▶ _Exercise requirements_:
All of the data that follows should be written out exactly.

▶ _Study material_:
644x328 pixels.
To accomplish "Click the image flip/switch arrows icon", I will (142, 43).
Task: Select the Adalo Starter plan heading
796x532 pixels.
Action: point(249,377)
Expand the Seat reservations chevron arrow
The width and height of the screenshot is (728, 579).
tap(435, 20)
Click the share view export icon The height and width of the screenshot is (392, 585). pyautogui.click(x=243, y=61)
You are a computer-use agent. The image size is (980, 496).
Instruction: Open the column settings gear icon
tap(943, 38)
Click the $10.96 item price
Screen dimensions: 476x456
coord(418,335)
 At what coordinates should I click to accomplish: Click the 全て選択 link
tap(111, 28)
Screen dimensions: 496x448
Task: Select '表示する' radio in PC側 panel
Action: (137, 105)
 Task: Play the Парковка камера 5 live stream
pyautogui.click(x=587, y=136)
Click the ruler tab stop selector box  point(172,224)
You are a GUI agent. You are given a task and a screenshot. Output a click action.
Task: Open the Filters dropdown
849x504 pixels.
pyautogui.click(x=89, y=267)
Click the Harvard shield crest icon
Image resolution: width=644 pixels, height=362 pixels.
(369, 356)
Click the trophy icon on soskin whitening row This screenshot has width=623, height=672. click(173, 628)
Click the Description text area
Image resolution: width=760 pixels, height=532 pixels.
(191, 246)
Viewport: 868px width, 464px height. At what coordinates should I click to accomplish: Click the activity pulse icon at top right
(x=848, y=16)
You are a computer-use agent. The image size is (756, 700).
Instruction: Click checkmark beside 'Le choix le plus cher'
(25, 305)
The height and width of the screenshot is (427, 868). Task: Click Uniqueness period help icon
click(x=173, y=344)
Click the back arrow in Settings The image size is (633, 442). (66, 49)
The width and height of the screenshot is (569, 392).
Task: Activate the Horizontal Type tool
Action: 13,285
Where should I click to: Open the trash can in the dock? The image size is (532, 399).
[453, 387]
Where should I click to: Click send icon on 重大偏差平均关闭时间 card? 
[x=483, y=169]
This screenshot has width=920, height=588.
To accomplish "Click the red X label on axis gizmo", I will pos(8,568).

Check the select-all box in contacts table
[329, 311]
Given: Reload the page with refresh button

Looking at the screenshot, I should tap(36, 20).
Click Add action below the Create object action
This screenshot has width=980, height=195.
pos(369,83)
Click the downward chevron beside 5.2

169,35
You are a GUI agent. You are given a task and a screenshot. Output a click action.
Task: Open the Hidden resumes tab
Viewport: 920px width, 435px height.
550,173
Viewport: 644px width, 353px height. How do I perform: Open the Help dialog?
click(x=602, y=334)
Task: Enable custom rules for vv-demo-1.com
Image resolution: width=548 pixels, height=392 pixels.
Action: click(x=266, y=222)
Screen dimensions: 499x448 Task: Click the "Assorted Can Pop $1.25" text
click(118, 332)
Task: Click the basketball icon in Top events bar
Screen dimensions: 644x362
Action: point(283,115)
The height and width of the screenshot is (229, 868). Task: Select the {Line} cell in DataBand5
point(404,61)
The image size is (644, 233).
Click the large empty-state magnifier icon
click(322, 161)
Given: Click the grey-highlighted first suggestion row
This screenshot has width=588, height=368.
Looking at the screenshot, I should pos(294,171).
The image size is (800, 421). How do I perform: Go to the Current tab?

▶ _Output of the task_:
644x328 pixels.
To accomplish "Click the image flip/switch arrows icon", I will (142, 43).
Task: Select the Adalo Starter plan heading
796x532 pixels.
Action: point(249,377)
Expand the Seat reservations chevron arrow
The width and height of the screenshot is (728, 579).
tap(435, 20)
Click the share view export icon The height and width of the screenshot is (392, 585). pyautogui.click(x=243, y=61)
You are a computer-use agent. The image size is (980, 496).
Instruction: Open the column settings gear icon
tap(943, 38)
Click the $10.96 item price
Screen dimensions: 476x456
coord(418,335)
 At what coordinates should I click to accomplish: Click the 全て選択 link
tap(111, 28)
Screen dimensions: 496x448
Task: Select '表示する' radio in PC側 panel
Action: (137, 105)
 Task: Play the Парковка камера 5 live stream
pyautogui.click(x=587, y=136)
Click the ruler tab stop selector box  point(172,224)
You are a GUI agent. You are given a task and a screenshot. Output a click action.
Task: Open the Filters dropdown
849x504 pixels.
pyautogui.click(x=89, y=267)
Click the Harvard shield crest icon
Image resolution: width=644 pixels, height=362 pixels.
(369, 356)
Click the trophy icon on soskin whitening row This screenshot has width=623, height=672. click(173, 628)
Click the Description text area
Image resolution: width=760 pixels, height=532 pixels.
(191, 246)
Viewport: 868px width, 464px height. At what coordinates should I click to accomplish: Click the activity pulse icon at top right
(x=848, y=16)
You are a computer-use agent. The image size is (756, 700).
Instruction: Click checkmark beside 'Le choix le plus cher'
(25, 305)
The height and width of the screenshot is (427, 868). Task: Click Uniqueness period help icon
click(x=173, y=344)
Click the back arrow in Settings The image size is (633, 442). (66, 49)
The width and height of the screenshot is (569, 392).
Task: Activate the Horizontal Type tool
Action: 13,285
Where should I click to: Open the trash can in the dock? The image size is (532, 399).
[453, 387]
Where should I click to: Click send icon on 重大偏差平均关闭时间 card? 
[x=483, y=169]
This screenshot has width=920, height=588.
To accomplish "Click the red X label on axis gizmo", I will pos(8,568).

Check the select-all box in contacts table
[329, 311]
Given: Reload the page with refresh button

Looking at the screenshot, I should tap(36, 20).
Click Add action below the Create object action
This screenshot has width=980, height=195.
pos(369,83)
Click the downward chevron beside 5.2

169,35
You are a GUI agent. You are given a task and a screenshot. Output a click action.
Task: Open the Hidden resumes tab
Viewport: 920px width, 435px height.
550,173
Viewport: 644px width, 353px height. How do I perform: Open the Help dialog?
click(x=602, y=334)
Task: Enable custom rules for vv-demo-1.com
Image resolution: width=548 pixels, height=392 pixels.
Action: click(x=266, y=222)
Screen dimensions: 499x448 Task: Click the "Assorted Can Pop $1.25" text
click(118, 332)
Task: Click the basketball icon in Top events bar
Screen dimensions: 644x362
Action: point(283,115)
The height and width of the screenshot is (229, 868). Task: Select the {Line} cell in DataBand5
point(404,61)
The image size is (644, 233).
Click the large empty-state magnifier icon
click(322, 161)
Given: Click the grey-highlighted first suggestion row
This screenshot has width=588, height=368.
Looking at the screenshot, I should pos(294,171).
The image size is (800, 421). How do I perform: Go to the Current tab?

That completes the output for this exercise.